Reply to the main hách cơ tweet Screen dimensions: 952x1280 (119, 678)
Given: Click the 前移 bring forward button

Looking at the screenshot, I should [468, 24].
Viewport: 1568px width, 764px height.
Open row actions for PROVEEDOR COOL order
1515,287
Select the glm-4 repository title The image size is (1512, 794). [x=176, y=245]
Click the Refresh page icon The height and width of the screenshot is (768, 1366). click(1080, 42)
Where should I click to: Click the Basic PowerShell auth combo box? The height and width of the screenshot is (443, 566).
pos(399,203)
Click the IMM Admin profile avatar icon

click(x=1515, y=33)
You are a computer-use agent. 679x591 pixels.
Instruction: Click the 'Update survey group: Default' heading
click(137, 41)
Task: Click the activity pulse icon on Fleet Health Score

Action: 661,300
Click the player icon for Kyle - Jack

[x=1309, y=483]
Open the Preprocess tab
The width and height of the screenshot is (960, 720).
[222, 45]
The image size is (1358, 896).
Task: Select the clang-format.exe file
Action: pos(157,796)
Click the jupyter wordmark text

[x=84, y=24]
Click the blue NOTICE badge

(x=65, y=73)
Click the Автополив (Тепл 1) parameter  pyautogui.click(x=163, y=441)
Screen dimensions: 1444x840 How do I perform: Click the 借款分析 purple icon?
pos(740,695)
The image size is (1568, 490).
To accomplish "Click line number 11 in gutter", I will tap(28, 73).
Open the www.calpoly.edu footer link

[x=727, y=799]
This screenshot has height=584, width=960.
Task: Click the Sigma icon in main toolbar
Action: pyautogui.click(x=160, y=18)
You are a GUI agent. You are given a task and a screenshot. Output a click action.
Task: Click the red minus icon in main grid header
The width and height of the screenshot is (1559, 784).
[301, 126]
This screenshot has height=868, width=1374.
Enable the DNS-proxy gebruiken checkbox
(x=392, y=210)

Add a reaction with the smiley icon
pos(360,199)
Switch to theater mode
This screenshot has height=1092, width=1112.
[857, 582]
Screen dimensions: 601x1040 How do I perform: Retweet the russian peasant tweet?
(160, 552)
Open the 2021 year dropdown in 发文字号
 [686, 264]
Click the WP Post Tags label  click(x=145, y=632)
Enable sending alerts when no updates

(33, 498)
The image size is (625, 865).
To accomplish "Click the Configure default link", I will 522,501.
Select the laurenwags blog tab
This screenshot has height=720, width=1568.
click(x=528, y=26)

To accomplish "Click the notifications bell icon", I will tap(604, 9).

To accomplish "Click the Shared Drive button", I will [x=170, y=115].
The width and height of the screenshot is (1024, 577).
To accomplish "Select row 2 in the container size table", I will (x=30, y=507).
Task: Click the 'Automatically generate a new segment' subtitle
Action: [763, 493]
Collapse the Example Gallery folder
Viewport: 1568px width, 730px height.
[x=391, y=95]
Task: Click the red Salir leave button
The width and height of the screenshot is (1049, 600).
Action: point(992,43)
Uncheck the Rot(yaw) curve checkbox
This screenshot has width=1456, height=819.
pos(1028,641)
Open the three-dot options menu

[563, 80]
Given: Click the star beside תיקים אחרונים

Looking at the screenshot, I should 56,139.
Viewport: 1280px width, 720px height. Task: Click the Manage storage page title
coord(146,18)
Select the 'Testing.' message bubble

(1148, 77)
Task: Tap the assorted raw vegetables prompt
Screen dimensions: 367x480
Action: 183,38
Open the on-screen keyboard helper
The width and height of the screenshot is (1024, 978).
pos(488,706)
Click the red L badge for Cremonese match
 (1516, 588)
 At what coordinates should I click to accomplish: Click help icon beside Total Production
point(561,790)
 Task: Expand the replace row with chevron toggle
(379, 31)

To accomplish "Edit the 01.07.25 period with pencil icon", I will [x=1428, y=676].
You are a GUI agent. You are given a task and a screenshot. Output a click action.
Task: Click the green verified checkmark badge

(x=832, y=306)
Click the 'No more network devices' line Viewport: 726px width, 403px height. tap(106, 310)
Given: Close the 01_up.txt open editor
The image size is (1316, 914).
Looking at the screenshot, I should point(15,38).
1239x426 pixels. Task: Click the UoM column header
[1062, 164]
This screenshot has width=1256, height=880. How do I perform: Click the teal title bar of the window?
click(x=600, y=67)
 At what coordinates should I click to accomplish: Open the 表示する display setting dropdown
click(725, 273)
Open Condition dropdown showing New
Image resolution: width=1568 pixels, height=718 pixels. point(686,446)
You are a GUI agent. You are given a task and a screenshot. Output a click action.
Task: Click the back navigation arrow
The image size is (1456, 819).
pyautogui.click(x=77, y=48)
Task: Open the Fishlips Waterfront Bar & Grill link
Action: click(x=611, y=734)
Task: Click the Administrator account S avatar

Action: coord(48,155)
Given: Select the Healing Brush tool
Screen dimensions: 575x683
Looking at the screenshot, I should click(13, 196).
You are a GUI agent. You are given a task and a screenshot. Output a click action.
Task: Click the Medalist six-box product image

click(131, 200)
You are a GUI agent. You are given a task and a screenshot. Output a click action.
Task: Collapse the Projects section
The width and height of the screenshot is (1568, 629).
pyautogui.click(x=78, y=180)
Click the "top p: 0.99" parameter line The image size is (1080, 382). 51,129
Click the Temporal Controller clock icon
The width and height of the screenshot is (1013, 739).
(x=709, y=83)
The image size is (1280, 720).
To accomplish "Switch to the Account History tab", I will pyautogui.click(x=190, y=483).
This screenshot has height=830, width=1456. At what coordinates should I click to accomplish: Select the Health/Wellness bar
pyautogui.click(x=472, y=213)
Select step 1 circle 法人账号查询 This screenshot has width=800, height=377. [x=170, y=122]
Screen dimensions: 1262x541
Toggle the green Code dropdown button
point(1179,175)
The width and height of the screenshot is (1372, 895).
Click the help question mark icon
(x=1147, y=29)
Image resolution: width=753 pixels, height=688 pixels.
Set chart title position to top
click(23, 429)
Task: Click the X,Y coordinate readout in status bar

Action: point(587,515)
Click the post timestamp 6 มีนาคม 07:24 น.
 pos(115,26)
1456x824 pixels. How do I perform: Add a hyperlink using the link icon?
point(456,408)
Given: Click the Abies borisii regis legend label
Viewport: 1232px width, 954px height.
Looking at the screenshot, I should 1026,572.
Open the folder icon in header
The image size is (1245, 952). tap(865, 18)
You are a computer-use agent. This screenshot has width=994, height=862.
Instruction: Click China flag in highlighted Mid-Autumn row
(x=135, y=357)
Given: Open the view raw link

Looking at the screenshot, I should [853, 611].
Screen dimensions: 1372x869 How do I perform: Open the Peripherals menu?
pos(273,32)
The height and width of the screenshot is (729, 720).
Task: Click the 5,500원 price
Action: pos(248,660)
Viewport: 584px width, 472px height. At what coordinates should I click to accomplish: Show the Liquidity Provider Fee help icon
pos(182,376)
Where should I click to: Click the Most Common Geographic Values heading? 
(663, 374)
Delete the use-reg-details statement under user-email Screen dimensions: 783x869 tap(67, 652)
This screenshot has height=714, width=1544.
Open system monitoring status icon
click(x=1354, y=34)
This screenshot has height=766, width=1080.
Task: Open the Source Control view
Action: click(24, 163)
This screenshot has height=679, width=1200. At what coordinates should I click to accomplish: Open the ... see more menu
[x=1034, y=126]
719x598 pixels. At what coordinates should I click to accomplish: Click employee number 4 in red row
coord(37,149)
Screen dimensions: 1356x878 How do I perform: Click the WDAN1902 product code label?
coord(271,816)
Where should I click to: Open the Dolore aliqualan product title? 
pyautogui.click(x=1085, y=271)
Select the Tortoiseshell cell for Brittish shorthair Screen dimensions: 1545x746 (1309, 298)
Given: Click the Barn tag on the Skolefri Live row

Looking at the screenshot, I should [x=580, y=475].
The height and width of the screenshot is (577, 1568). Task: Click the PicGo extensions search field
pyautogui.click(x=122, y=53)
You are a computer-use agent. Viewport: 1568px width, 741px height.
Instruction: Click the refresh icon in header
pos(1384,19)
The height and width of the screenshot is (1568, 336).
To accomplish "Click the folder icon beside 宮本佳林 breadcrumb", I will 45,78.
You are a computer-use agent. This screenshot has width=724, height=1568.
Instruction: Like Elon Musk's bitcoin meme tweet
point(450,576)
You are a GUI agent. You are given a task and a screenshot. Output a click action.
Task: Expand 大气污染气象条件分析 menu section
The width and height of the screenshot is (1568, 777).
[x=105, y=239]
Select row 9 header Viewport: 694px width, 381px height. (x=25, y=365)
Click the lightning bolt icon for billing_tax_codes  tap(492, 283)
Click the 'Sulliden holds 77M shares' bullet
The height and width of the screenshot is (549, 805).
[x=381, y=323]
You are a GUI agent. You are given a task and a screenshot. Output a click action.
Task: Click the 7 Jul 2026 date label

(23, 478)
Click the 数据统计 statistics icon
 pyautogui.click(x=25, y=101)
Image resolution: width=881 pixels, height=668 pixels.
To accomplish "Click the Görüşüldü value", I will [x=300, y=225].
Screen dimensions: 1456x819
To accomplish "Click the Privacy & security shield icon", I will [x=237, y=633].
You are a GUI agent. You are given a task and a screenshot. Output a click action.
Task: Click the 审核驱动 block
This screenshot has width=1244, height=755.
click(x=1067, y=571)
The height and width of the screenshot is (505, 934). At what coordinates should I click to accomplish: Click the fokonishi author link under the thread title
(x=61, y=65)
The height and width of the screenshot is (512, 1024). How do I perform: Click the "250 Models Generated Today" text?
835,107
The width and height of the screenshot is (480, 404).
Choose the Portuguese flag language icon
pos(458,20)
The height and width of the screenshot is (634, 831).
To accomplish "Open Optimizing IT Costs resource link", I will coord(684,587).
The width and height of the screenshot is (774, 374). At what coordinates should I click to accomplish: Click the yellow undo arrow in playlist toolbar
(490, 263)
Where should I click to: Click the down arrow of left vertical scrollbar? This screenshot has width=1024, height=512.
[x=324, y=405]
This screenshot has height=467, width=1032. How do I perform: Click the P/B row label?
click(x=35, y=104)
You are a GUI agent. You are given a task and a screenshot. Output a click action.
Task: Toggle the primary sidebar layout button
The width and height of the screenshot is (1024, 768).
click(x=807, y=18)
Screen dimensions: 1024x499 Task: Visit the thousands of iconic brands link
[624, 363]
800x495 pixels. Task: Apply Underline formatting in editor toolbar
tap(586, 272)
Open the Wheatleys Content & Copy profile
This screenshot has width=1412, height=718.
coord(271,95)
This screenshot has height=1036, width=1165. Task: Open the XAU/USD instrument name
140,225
____________________
Could you echo back the part of the records that opens with the line containing "This screenshot has height=467, width=1032." and runs through the end of the records, line for line?

This screenshot has height=467, width=1032. How do I perform: Click the P/B row label?
click(x=35, y=104)
You are a GUI agent. You are given a task and a screenshot. Output a click action.
Task: Toggle the primary sidebar layout button
The width and height of the screenshot is (1024, 768).
click(x=807, y=18)
Screen dimensions: 1024x499 Task: Visit the thousands of iconic brands link
[624, 363]
800x495 pixels. Task: Apply Underline formatting in editor toolbar
tap(586, 272)
Open the Wheatleys Content & Copy profile
This screenshot has width=1412, height=718.
coord(271,95)
This screenshot has height=1036, width=1165. Task: Open the XAU/USD instrument name
140,225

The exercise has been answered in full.